+++ Data

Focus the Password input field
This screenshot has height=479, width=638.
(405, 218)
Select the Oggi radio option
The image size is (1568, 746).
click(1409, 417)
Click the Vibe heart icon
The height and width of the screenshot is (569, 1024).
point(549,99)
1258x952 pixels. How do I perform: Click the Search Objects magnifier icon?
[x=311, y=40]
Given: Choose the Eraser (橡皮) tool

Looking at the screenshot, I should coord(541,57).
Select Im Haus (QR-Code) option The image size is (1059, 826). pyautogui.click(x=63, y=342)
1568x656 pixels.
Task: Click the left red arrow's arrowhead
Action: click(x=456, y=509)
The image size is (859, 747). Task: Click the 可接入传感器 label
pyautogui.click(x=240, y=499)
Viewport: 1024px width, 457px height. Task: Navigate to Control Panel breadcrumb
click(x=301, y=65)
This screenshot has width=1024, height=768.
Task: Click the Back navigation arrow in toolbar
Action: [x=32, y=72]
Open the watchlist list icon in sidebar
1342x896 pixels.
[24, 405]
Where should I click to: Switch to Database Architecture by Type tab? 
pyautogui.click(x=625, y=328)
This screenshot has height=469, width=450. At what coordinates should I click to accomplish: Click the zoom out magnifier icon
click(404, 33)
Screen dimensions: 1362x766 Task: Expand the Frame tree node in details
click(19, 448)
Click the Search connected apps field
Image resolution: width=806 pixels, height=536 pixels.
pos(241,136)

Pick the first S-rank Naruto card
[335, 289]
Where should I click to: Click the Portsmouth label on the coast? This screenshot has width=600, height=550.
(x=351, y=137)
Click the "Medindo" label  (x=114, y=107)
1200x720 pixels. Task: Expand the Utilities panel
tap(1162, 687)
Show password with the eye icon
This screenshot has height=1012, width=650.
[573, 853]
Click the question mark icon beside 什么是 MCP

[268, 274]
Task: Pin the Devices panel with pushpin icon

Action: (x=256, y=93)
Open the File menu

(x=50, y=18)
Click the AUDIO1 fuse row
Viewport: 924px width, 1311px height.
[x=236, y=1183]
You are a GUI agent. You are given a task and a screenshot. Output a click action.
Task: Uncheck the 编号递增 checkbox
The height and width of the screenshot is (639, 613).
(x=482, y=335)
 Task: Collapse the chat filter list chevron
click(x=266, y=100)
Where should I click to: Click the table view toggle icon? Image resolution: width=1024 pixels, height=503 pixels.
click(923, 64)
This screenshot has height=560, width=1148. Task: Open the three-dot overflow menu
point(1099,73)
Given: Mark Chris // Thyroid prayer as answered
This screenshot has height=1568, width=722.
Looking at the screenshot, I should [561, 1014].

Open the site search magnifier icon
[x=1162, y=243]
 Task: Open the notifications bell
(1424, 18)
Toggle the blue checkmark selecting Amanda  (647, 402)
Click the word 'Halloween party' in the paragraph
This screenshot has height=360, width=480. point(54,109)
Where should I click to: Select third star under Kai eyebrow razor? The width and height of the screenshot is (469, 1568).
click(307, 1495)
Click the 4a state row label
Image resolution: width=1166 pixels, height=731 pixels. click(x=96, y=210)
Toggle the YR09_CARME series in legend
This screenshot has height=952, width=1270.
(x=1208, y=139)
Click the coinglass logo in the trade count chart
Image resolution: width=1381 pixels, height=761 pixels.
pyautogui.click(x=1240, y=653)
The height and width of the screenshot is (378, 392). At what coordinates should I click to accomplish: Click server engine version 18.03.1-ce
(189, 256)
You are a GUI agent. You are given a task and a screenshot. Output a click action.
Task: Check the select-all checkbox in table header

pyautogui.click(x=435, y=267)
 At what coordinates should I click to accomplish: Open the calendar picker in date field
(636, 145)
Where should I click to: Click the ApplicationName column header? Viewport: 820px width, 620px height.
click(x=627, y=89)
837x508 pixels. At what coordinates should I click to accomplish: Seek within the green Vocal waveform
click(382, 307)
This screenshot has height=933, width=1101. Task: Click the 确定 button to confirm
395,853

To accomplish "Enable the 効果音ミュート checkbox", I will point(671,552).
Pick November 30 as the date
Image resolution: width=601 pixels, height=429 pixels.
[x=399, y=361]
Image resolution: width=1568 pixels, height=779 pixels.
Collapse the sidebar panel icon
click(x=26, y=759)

++++++

## Brief
Retype each line of the data exactly as it reads.

## Solved exercise
Focus the Password input field
This screenshot has height=479, width=638.
(405, 218)
Select the Oggi radio option
The image size is (1568, 746).
click(1409, 417)
Click the Vibe heart icon
The height and width of the screenshot is (569, 1024).
point(549,99)
1258x952 pixels. How do I perform: Click the Search Objects magnifier icon?
[x=311, y=40]
Given: Choose the Eraser (橡皮) tool

Looking at the screenshot, I should coord(541,57).
Select Im Haus (QR-Code) option The image size is (1059, 826). pyautogui.click(x=63, y=342)
1568x656 pixels.
Task: Click the left red arrow's arrowhead
Action: click(x=456, y=509)
The image size is (859, 747). Task: Click the 可接入传感器 label
pyautogui.click(x=240, y=499)
Viewport: 1024px width, 457px height. Task: Navigate to Control Panel breadcrumb
click(x=301, y=65)
This screenshot has width=1024, height=768.
Task: Click the Back navigation arrow in toolbar
Action: [x=32, y=72]
Open the watchlist list icon in sidebar
1342x896 pixels.
[24, 405]
Where should I click to: Switch to Database Architecture by Type tab? 
pyautogui.click(x=625, y=328)
This screenshot has height=469, width=450. At what coordinates should I click to accomplish: Click the zoom out magnifier icon
click(404, 33)
Screen dimensions: 1362x766 Task: Expand the Frame tree node in details
click(19, 448)
Click the Search connected apps field
Image resolution: width=806 pixels, height=536 pixels.
pos(241,136)

Pick the first S-rank Naruto card
[335, 289]
Where should I click to: Click the Portsmouth label on the coast? This screenshot has width=600, height=550.
(x=351, y=137)
Click the "Medindo" label  (x=114, y=107)
1200x720 pixels. Task: Expand the Utilities panel
tap(1162, 687)
Show password with the eye icon
This screenshot has height=1012, width=650.
[573, 853]
Click the question mark icon beside 什么是 MCP

[268, 274]
Task: Pin the Devices panel with pushpin icon

Action: (x=256, y=93)
Open the File menu

(x=50, y=18)
Click the AUDIO1 fuse row
Viewport: 924px width, 1311px height.
[x=236, y=1183]
You are a GUI agent. You are given a task and a screenshot. Output a click action.
Task: Uncheck the 编号递增 checkbox
The height and width of the screenshot is (639, 613).
(x=482, y=335)
 Task: Collapse the chat filter list chevron
click(x=266, y=100)
Where should I click to: Click the table view toggle icon? Image resolution: width=1024 pixels, height=503 pixels.
click(923, 64)
This screenshot has height=560, width=1148. Task: Open the three-dot overflow menu
point(1099,73)
Given: Mark Chris // Thyroid prayer as answered
This screenshot has height=1568, width=722.
Looking at the screenshot, I should [561, 1014].

Open the site search magnifier icon
[x=1162, y=243]
 Task: Open the notifications bell
(1424, 18)
Toggle the blue checkmark selecting Amanda  (647, 402)
Click the word 'Halloween party' in the paragraph
This screenshot has height=360, width=480. point(54,109)
Where should I click to: Select third star under Kai eyebrow razor? The width and height of the screenshot is (469, 1568).
click(307, 1495)
Click the 4a state row label
Image resolution: width=1166 pixels, height=731 pixels. click(x=96, y=210)
Toggle the YR09_CARME series in legend
This screenshot has height=952, width=1270.
(x=1208, y=139)
Click the coinglass logo in the trade count chart
Image resolution: width=1381 pixels, height=761 pixels.
pyautogui.click(x=1240, y=653)
The height and width of the screenshot is (378, 392). At what coordinates should I click to accomplish: Click server engine version 18.03.1-ce
(189, 256)
You are a GUI agent. You are given a task and a screenshot. Output a click action.
Task: Check the select-all checkbox in table header

pyautogui.click(x=435, y=267)
 At what coordinates should I click to accomplish: Open the calendar picker in date field
(636, 145)
Where should I click to: Click the ApplicationName column header? Viewport: 820px width, 620px height.
click(x=627, y=89)
837x508 pixels. At what coordinates should I click to accomplish: Seek within the green Vocal waveform
click(382, 307)
This screenshot has height=933, width=1101. Task: Click the 确定 button to confirm
395,853

To accomplish "Enable the 効果音ミュート checkbox", I will point(671,552).
Pick November 30 as the date
Image resolution: width=601 pixels, height=429 pixels.
[x=399, y=361]
Image resolution: width=1568 pixels, height=779 pixels.
Collapse the sidebar panel icon
click(x=26, y=759)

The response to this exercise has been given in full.